Thursday, November 15, 2012

A retailer's guide to Black Friday

Patrick and I both work in retail. And that means that today is the day where my shoulders start getting tight and I drink lots on antacids as I prepare for Black Friday. In some ways, its kind of fun - its what you prep and plan for as a retailer. But in other ways, it can be really stressful because people get crazy! Here is my advice, as a retailer, to you, the shopper.

  1. Know that it is going to be crazy out there. Every year there are some people who seem so ANNOYED that there are long lines. And they are mad at us that we can't make the lines shorter. Guess what? We wish we could make the lines shorter too, but we have every cashier doing everything they can to get people through the line. So be prepared to wait (bring snack and make sure your phone is charged and loaded with games!)
  2. Don't get upset when something runs out. Stores have a limited number of door buster items and they sell out QUICKLY (one time a customer ripped a bag of one of our door buster items (about 50 of them) out of one of my associates hands and bought them all.) Usually within 10 or 15 minutes. So if you don't get what you want, move on. Don't get angry at the employees (again, who have no control over how many of that item that they got.) There are plenty of good deals to go around.
  3. If the crowds scare you remember: most stores offer their Black Friday Deals all weekend, or the day or two before. So don't feel like you have to be there at midnight. Sure, some of the door busters will be gone (see #3 above.) but likely a lot of the items you want will still be there. Go to bed at home, wake up at 3am and hit the stores then. Usually by 4 or 5 lines are MUCH shorter and you can walk in, get what you need and get out in a reasonable amount of time. Or go shopping Friday afternoon, or Saturday or Wednesday. Check your favorite stores websites to see what they are offering. Sometimes you can get the same prices early or online, or if you sign up for their mailing list, have a store credit card, etc. 
  4. Keep perspective: It's just shopping. Sure you might save $50 on a TV. Sure you can get all your holiday needs fulfilled in 1 frantic evening. But it's not worth pushing other people, yelling or loosing your humanity.
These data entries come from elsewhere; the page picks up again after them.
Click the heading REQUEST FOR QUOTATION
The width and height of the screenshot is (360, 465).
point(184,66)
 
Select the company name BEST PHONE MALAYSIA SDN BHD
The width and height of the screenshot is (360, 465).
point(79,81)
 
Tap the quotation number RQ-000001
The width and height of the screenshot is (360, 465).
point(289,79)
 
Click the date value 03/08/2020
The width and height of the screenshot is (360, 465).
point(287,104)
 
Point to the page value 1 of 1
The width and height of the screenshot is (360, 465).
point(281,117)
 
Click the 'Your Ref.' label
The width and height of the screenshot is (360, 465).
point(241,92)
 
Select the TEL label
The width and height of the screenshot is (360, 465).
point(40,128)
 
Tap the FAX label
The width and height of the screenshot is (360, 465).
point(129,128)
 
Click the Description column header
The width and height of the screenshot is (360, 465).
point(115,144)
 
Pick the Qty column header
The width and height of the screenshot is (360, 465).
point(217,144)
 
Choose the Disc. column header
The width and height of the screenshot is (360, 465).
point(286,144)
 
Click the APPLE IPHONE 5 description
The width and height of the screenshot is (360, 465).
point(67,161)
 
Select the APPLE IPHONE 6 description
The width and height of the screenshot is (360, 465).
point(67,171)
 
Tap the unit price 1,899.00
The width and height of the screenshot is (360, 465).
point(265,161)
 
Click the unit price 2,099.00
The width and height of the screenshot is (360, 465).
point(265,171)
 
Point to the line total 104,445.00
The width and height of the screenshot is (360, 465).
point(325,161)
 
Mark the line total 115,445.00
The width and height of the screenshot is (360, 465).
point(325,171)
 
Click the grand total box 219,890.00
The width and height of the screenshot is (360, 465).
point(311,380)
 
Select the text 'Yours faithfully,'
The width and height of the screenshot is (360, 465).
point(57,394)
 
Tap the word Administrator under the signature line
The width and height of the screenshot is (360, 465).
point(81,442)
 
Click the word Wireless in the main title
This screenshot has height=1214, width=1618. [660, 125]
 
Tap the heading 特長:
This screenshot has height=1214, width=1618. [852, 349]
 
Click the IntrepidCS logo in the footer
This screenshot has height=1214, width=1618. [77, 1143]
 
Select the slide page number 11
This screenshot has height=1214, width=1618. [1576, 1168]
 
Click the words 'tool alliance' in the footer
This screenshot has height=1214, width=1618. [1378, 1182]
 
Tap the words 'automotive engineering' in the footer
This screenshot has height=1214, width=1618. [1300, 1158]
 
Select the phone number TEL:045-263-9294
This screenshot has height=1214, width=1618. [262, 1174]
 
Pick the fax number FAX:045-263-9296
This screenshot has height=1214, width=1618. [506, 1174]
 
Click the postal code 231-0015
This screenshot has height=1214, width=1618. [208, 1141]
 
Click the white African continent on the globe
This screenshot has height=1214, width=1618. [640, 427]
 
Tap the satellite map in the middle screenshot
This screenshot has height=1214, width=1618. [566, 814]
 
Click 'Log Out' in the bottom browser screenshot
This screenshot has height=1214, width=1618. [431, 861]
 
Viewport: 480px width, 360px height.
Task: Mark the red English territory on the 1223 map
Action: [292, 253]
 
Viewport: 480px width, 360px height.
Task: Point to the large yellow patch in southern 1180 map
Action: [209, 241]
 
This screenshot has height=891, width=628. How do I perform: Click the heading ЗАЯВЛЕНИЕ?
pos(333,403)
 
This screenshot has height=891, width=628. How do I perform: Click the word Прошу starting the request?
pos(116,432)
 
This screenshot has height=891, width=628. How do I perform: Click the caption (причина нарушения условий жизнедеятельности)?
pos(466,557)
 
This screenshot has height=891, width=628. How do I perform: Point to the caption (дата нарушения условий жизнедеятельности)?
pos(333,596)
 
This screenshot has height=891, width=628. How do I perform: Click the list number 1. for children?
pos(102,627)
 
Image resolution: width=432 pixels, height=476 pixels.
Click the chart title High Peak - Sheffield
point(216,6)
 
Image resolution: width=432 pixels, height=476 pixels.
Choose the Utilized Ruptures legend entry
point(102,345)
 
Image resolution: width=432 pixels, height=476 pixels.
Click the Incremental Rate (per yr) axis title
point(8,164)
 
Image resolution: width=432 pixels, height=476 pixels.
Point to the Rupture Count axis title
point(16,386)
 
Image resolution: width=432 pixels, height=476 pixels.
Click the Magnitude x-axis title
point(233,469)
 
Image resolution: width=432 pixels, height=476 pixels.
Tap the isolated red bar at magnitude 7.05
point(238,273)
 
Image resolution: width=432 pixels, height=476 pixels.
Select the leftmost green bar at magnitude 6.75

Is that $19 food processor the cost of your humanity? I didn't think so. 
  5. DO NOT bring your kids. Every year I see people with toddlers and small kids in tow. Black Friday shopping is rated T for Teen. No one under the age of 15 should be with you. Smaller kids should be in bed sleeping, not waiting in a packed line and screaming at the top of their lungs.
  6. Finally: Be nice to the employees. Remember, that cashier ringing you up makes around minimum wage and probably left dinner with his family early to be at the store at 11:30pm so you could shop. So smile, tell them how great they are doing, thank them. Kindness goes along way. But wait, you say, it's not my fault! I am only being rude to the cashier because I am tired and cold and crowds give me hives! If this is your rationale: stay home. If you can't be cheery and nice while you shop, don't go out.
If you love the sport of it all, but all means have a great time and get a great deal. But if the idea of the whole thing panics you, just stay home and shop online. I've seen people have breakdowns because things get too nutty. But have fun. And be nice. And stay safe. And unofficially, if you come to my store (I'm there 11pm to 11am) bring me a cookie and a giant Diet Coke.